Required work -> Copy all lines in the material holding the string "computer".

Given entries ->
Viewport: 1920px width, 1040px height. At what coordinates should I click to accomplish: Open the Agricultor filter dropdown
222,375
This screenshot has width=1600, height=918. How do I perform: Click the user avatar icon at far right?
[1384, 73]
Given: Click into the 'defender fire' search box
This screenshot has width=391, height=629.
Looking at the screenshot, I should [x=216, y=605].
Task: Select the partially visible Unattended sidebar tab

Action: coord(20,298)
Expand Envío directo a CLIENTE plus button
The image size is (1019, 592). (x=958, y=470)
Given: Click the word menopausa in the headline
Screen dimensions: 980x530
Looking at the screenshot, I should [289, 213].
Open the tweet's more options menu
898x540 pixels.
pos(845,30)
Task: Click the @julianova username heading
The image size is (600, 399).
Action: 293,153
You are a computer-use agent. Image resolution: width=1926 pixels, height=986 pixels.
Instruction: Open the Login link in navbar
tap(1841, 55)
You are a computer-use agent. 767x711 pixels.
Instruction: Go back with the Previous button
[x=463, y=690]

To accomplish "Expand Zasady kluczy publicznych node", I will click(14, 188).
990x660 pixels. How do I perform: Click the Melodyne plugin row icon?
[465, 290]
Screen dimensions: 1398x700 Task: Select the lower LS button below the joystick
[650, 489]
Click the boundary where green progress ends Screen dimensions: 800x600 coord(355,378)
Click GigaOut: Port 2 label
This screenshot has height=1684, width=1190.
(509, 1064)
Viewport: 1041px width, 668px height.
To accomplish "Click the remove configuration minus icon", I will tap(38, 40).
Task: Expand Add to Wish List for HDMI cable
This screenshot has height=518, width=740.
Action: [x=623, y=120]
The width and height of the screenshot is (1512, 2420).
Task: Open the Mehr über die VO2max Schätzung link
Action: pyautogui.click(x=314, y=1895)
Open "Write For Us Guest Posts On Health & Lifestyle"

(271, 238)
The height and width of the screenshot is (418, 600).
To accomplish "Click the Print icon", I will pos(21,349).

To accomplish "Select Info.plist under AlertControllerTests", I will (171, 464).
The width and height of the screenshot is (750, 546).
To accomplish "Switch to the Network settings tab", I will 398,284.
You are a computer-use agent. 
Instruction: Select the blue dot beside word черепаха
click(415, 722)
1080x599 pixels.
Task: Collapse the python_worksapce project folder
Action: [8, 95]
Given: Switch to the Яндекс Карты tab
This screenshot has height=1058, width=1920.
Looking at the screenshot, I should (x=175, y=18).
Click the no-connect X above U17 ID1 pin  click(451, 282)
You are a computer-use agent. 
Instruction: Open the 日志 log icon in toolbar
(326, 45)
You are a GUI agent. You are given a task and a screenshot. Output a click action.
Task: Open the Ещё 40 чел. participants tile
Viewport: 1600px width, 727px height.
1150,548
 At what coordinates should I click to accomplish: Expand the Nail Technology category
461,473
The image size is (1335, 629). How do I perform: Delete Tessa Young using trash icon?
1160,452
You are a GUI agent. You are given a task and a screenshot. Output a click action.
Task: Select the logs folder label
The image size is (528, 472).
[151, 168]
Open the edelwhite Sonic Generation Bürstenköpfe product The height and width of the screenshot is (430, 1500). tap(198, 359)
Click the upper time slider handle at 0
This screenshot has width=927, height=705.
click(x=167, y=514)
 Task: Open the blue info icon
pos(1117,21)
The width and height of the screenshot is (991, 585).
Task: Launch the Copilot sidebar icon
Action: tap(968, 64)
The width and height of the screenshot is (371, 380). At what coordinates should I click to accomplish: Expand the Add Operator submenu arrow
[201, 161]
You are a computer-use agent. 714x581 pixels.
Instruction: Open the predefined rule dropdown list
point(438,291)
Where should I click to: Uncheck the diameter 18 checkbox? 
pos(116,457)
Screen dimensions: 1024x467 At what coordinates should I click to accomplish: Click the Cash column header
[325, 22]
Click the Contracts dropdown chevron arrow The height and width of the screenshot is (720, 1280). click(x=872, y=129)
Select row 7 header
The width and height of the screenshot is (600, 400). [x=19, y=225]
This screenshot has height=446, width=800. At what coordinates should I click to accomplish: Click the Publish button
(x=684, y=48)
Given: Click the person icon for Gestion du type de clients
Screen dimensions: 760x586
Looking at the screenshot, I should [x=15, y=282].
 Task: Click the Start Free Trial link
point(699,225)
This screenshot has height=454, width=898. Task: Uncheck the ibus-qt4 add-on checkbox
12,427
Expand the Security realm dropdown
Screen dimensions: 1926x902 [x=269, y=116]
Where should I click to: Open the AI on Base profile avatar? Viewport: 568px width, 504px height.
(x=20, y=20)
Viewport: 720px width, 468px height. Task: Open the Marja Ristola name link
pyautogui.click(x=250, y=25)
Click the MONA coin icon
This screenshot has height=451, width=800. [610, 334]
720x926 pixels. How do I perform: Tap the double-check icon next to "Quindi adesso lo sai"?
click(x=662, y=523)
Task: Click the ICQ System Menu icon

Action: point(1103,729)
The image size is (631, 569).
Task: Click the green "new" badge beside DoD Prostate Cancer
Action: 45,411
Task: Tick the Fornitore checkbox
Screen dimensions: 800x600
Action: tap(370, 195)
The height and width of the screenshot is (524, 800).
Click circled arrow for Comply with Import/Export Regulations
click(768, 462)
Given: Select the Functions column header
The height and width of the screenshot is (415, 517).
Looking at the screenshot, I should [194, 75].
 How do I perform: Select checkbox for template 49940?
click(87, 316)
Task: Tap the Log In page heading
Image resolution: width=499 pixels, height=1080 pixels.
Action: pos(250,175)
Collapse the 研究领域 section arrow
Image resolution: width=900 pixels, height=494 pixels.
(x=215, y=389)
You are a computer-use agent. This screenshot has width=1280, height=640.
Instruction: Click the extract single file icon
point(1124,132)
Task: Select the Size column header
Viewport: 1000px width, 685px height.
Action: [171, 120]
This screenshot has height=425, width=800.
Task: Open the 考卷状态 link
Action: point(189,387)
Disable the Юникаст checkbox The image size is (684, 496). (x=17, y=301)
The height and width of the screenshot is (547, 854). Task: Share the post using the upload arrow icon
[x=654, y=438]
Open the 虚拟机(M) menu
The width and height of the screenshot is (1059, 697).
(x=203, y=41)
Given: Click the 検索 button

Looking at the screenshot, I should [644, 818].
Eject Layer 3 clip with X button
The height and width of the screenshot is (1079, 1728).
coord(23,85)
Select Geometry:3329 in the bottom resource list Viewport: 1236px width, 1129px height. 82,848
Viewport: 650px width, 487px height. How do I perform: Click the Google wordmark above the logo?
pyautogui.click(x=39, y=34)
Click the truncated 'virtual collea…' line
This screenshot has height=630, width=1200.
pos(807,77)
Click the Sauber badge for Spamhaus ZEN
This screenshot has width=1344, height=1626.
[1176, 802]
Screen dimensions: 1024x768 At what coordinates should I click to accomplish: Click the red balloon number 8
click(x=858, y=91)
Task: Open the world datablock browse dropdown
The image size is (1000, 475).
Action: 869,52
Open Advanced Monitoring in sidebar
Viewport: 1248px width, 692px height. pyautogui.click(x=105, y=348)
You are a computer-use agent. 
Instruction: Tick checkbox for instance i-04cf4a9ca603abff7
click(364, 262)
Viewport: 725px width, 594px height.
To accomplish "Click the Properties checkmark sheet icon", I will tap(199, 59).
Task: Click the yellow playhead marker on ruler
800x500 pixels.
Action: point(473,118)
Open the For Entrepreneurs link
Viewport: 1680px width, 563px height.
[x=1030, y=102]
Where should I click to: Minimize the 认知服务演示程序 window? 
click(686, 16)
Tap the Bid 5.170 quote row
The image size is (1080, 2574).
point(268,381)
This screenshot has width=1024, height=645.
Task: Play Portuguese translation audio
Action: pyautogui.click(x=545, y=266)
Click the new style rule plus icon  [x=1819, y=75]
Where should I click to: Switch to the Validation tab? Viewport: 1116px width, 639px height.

Answer to this problem ->
You are a computer-use agent. Image resolution: width=1926 pixels, height=986 pixels.
You are a computer-use agent. 767x711 pixels.
You are a computer-use agent. 
You are a computer-use agent. 
You are a computer-use agent. 714x581 pixels.
You are a computer-use agent. This screenshot has width=1280, height=640.
You are a computer-use agent. 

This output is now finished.